Last night I read that Shaun King resigned on September 1 as pastor of Courageous Church in Atlanta, GA. Here’s what he said to the congregation:
After much prayer and many discussions with my family, friends, and mentors, I have decided that it is time for me to transition out of my role as Lead Pastor of Courageous Church. These three years have been the most meaningful, fulfilling, exciting years of my life and I wouldn’t trade them for the world.
I thank God that I am not stepping down in shame or scandal, but it is clear that God is calling Rai and I to take our family in a direction that is just significantly different than what most in the church are asking for. Over the past 6 months I have taken Courageous Church down a difficult, counter-cultural road in an earnest attempt at building true disciples. It’s been rough. All but a few families are now yearning to go back to a traditional Sunday focused system and I am sure that I am not the person to lead you there.
I know this will cause many mixed emotions, but just know that I am making this decision out of a sincere desire to never lead you in a direction that I don’t actually believe in myself.
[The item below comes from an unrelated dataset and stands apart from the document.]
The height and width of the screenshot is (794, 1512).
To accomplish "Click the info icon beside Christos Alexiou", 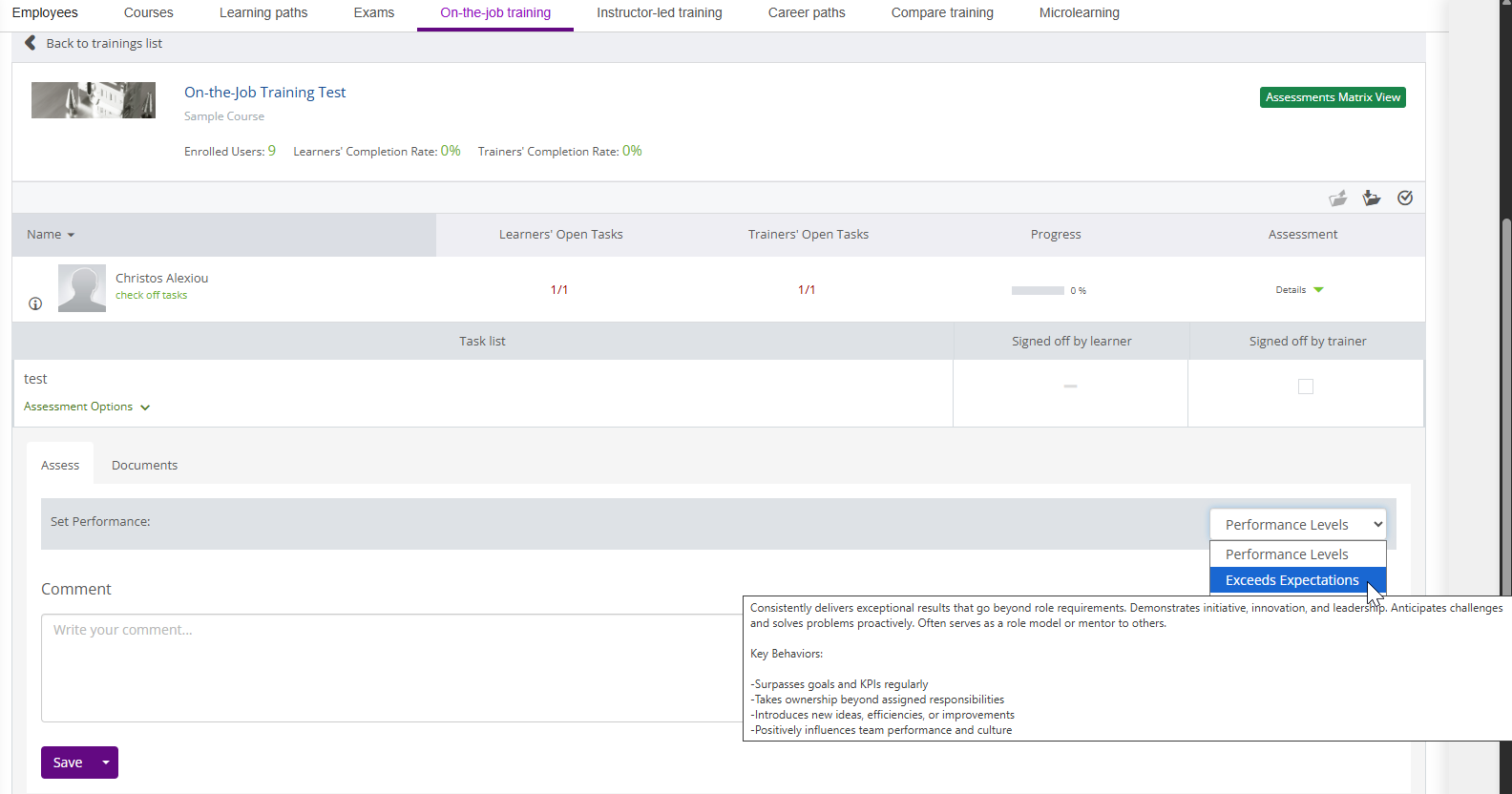I will coord(35,303).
I did not know King before reading about this decision, but he has apparently made quite a name for himself. Calling himself a “techie-humanitarian,” his website notes that he has launched nearly a dozen different successful startups designed to help empower and show compassion to hurting people throughout Atlanta, as well as Haiti and other developing nations. He has won numerous awards and has been the subject of articles in many major periodicals and media outlets.
One of his entrepreneurial efforts resulted in a “successful” church plant known as Courageous Church.
Shaun King described Courageous Church as a “super cool Sunday worship-service-centered church with 700 people.” The church was intentionally diverse, with a mixed race congregation, and it was viewed as one of the cutting edge churches in the city. In developing the plant, King followed the advice of church growth experts who counseled him to focus on making the Sunday morning service a special, dynamic “worship experience.” This, they told him, is what draws people and keeps the church exciting and growing. Looking back, Shaun King now says, “I sold my soul for church attendance in our first week and I could never quite get it back.”
When he realized it had all been a mistake, that everything revolved around the Sunday morning “show,” and that the church was not making disciples or looking anything like Jesus and the priorities of his ministry, he tried to change things. He tried to transform the congregation from their Sunday morning focused program into a community based in small groups that would meet monthly for large group celebrations. People responded well to his sermons about this. His leadership helped set up the structure.
Within three months, he lost 85% of his congregation.
And as of this month, he has stepped down from pastoral leadership in the congregation.
Hooray for Shaun King! He has proven himself perhaps the most courageous member of Courageous Church. He was willing to say, “The emperor has no clothes,” even when it cost him his ministry. He had enough insight to see that megachurch Christianity bears little resemblance to anything seen in the NT, that “church growth” principles may build American cultural Christianity but can be deadly for the way of Christ.
As he himself put it:
What I am saying is that church attendance, Sunday morning services, sermon-listening (or even sermon preaching), song-singing, hand-clapping, amen-saying and all the other things that “Christ-ians” have lifted up so high look so little like Christ himself that I am utterly convinced that we are completely off base with what discipleship means. Considering all of this, I think I have given up on church as I knew it. Big buildings. Huge crowds. Few disciples. I’m not with it. It’s inefficient and just doesn’t feel right with my soul. This is not a rejection of big buildings or huge crowds, but an indictment on how few disciples are being made in the process of it all. A better way has to exist.